In the entries below, replace "Identify the location of" with "Find the position of" and leave all other text unchanged.

-- START Material for this task --

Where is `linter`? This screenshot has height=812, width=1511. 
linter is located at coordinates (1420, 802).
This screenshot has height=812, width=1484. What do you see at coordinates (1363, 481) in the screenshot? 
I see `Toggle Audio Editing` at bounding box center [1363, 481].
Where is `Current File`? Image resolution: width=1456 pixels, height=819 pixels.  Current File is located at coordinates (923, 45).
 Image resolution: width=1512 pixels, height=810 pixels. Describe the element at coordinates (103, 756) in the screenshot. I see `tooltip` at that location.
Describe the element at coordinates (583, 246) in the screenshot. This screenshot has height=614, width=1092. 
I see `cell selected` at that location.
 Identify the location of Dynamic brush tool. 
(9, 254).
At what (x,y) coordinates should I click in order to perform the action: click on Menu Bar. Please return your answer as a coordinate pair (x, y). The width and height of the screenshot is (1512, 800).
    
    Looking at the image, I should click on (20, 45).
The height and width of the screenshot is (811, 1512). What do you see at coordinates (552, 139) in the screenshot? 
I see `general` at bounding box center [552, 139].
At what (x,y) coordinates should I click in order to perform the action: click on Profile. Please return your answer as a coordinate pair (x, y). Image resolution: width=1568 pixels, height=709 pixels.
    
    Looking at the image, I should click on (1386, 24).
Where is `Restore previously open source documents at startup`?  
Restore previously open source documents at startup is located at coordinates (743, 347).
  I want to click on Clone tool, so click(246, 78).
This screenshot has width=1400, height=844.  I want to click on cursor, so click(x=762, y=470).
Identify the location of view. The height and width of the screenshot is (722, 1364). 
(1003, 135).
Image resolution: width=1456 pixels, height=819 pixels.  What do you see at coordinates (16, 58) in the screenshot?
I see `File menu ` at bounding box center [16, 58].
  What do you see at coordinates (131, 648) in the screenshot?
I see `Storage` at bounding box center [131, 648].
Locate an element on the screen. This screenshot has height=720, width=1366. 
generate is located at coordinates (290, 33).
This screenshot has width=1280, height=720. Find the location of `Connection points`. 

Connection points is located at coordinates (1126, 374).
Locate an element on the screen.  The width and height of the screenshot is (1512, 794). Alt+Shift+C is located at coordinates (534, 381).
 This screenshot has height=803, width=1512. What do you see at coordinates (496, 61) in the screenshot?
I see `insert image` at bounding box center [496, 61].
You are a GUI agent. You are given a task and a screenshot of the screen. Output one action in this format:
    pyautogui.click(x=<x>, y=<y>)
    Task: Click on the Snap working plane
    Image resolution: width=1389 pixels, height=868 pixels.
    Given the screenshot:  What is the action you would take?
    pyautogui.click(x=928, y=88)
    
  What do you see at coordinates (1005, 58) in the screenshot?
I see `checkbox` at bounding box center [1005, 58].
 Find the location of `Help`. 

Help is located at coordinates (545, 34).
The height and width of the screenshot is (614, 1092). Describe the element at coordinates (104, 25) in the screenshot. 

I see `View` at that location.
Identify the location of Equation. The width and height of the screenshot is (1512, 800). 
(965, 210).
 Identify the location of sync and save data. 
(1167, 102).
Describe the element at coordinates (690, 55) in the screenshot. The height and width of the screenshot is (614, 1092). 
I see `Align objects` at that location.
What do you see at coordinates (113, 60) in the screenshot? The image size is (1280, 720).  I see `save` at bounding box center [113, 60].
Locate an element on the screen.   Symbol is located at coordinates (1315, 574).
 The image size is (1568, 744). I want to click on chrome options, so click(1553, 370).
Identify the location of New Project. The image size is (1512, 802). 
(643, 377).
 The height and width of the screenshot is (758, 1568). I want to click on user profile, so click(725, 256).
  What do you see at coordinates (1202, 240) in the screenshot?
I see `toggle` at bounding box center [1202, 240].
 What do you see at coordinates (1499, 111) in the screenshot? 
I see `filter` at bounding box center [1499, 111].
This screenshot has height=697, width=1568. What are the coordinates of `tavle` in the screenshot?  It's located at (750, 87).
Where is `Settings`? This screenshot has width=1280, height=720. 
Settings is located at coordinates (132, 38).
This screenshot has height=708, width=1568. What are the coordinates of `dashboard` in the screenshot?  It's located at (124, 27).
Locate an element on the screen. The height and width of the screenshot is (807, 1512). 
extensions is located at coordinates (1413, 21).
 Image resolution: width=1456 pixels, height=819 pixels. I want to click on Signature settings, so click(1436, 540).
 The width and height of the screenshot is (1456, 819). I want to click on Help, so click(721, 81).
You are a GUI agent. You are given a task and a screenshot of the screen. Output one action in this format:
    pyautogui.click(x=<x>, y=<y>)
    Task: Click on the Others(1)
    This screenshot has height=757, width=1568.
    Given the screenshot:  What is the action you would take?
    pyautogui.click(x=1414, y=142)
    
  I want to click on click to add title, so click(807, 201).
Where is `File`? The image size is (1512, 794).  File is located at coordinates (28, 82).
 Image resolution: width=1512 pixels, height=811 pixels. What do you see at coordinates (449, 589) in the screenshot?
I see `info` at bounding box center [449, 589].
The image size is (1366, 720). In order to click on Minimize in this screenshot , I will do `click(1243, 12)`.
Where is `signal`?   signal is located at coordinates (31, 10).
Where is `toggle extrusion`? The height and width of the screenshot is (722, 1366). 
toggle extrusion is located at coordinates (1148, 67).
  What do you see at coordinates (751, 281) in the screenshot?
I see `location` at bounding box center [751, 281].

-- END Material for this task --

Written answer —
Where is `linter`? This screenshot has height=812, width=1511. 
linter is located at coordinates (1420, 802).
This screenshot has height=812, width=1484. What do you see at coordinates (1363, 481) in the screenshot? 
I see `Toggle Audio Editing` at bounding box center [1363, 481].
Where is `Current File`? Image resolution: width=1456 pixels, height=819 pixels.  Current File is located at coordinates (923, 45).
 Image resolution: width=1512 pixels, height=810 pixels. Describe the element at coordinates (103, 756) in the screenshot. I see `tooltip` at that location.
Describe the element at coordinates (583, 246) in the screenshot. This screenshot has height=614, width=1092. 
I see `cell selected` at that location.
 Find the position of Dynamic brush tool. 
(9, 254).
At what (x,y) coordinates should I click in order to perform the action: click on Menu Bar. Please return your answer as a coordinate pair (x, y). The width and height of the screenshot is (1512, 800).
    
    Looking at the image, I should click on (20, 45).
The height and width of the screenshot is (811, 1512). What do you see at coordinates (552, 139) in the screenshot? 
I see `general` at bounding box center [552, 139].
At what (x,y) coordinates should I click in order to perform the action: click on Profile. Please return your answer as a coordinate pair (x, y). Image resolution: width=1568 pixels, height=709 pixels.
    
    Looking at the image, I should click on (1386, 24).
Where is `Restore previously open source documents at startup`?  
Restore previously open source documents at startup is located at coordinates (743, 347).
  I want to click on Clone tool, so click(246, 78).
This screenshot has width=1400, height=844.  I want to click on cursor, so click(x=762, y=470).
Find the position of view. The height and width of the screenshot is (722, 1364). 
(1003, 135).
Image resolution: width=1456 pixels, height=819 pixels.  What do you see at coordinates (16, 58) in the screenshot?
I see `File menu ` at bounding box center [16, 58].
  What do you see at coordinates (131, 648) in the screenshot?
I see `Storage` at bounding box center [131, 648].
Locate an element on the screen. This screenshot has height=720, width=1366. 
generate is located at coordinates (290, 33).
This screenshot has width=1280, height=720. Find the location of `Connection points`. 

Connection points is located at coordinates (1126, 374).
Locate an element on the screen.  The width and height of the screenshot is (1512, 794). Alt+Shift+C is located at coordinates (534, 381).
 This screenshot has height=803, width=1512. What do you see at coordinates (496, 61) in the screenshot?
I see `insert image` at bounding box center [496, 61].
You are a GUI agent. You are given a task and a screenshot of the screen. Output one action in this format:
    pyautogui.click(x=<x>, y=<y>)
    Task: Click on the Snap working plane
    Image resolution: width=1389 pixels, height=868 pixels.
    Given the screenshot:  What is the action you would take?
    pyautogui.click(x=928, y=88)
    
  What do you see at coordinates (1005, 58) in the screenshot?
I see `checkbox` at bounding box center [1005, 58].
 Find the location of `Help`. 

Help is located at coordinates (545, 34).
The height and width of the screenshot is (614, 1092). Describe the element at coordinates (104, 25) in the screenshot. 

I see `View` at that location.
Find the position of Equation. The width and height of the screenshot is (1512, 800). 
(965, 210).
 Find the position of sync and save data. 
(1167, 102).
Describe the element at coordinates (690, 55) in the screenshot. The height and width of the screenshot is (614, 1092). 
I see `Align objects` at that location.
What do you see at coordinates (113, 60) in the screenshot? The image size is (1280, 720).  I see `save` at bounding box center [113, 60].
Locate an element on the screen.   Symbol is located at coordinates (1315, 574).
 The image size is (1568, 744). I want to click on chrome options, so click(1553, 370).
Find the position of New Project. The image size is (1512, 802). 
(643, 377).
 The height and width of the screenshot is (758, 1568). I want to click on user profile, so click(725, 256).
  What do you see at coordinates (1202, 240) in the screenshot?
I see `toggle` at bounding box center [1202, 240].
 What do you see at coordinates (1499, 111) in the screenshot? 
I see `filter` at bounding box center [1499, 111].
This screenshot has height=697, width=1568. What are the coordinates of `tavle` in the screenshot?  It's located at (750, 87).
Where is `Settings`? This screenshot has width=1280, height=720. 
Settings is located at coordinates (132, 38).
This screenshot has height=708, width=1568. What are the coordinates of `dashboard` in the screenshot?  It's located at (124, 27).
Locate an element on the screen. The height and width of the screenshot is (807, 1512). 
extensions is located at coordinates (1413, 21).
 Image resolution: width=1456 pixels, height=819 pixels. I want to click on Signature settings, so click(1436, 540).
 The width and height of the screenshot is (1456, 819). I want to click on Help, so click(721, 81).
You are a GUI agent. You are given a task and a screenshot of the screen. Output one action in this format:
    pyautogui.click(x=<x>, y=<y>)
    Task: Click on the Others(1)
    This screenshot has height=757, width=1568.
    Given the screenshot:  What is the action you would take?
    pyautogui.click(x=1414, y=142)
    
  I want to click on click to add title, so click(807, 201).
Where is `File`? The image size is (1512, 794).  File is located at coordinates (28, 82).
 Image resolution: width=1512 pixels, height=811 pixels. What do you see at coordinates (449, 589) in the screenshot?
I see `info` at bounding box center [449, 589].
The image size is (1366, 720). In order to click on Minimize in this screenshot , I will do `click(1243, 12)`.
Where is `signal`?   signal is located at coordinates (31, 10).
Where is `toggle extrusion`? The height and width of the screenshot is (722, 1366). 
toggle extrusion is located at coordinates (1148, 67).
  What do you see at coordinates (751, 281) in the screenshot?
I see `location` at bounding box center [751, 281].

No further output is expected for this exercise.